### Exercise instructions
Retype everything in the data from the very start down to the line that contains "center [358, 580].", including that line.

### Saved entries
====
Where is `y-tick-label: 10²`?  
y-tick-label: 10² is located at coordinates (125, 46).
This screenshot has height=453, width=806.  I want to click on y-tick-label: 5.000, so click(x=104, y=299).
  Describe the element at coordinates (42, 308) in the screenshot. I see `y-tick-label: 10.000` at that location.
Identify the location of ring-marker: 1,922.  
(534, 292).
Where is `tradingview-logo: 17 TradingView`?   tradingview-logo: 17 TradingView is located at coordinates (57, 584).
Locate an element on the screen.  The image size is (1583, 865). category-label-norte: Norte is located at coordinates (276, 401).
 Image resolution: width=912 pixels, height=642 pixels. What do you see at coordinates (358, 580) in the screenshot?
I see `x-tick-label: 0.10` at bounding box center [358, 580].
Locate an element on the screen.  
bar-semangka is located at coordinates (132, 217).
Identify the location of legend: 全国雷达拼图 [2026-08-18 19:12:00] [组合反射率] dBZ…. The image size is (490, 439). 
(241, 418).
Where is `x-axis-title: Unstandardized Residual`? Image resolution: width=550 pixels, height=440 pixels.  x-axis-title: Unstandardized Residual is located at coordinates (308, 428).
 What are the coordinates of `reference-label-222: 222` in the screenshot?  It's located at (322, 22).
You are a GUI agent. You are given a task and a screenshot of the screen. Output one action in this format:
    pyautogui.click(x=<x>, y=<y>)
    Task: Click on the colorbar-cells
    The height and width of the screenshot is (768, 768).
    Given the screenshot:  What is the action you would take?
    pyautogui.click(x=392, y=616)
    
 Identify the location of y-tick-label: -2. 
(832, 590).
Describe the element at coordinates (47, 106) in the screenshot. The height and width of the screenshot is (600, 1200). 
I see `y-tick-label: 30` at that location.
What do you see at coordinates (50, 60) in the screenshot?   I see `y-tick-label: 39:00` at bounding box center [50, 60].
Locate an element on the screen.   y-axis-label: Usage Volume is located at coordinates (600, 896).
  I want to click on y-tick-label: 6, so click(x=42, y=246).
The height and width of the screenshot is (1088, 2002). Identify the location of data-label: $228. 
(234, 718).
====
### Exercise response
Where is `y-tick-label: 10²`?  
y-tick-label: 10² is located at coordinates (125, 46).
This screenshot has height=453, width=806.  I want to click on y-tick-label: 5.000, so click(x=104, y=299).
  Describe the element at coordinates (42, 308) in the screenshot. I see `y-tick-label: 10.000` at that location.
Identify the location of ring-marker: 1,922.  
(534, 292).
Where is `tradingview-logo: 17 TradingView`?   tradingview-logo: 17 TradingView is located at coordinates (57, 584).
Locate an element on the screen.  The image size is (1583, 865). category-label-norte: Norte is located at coordinates (276, 401).
 Image resolution: width=912 pixels, height=642 pixels. What do you see at coordinates (358, 580) in the screenshot?
I see `x-tick-label: 0.10` at bounding box center [358, 580].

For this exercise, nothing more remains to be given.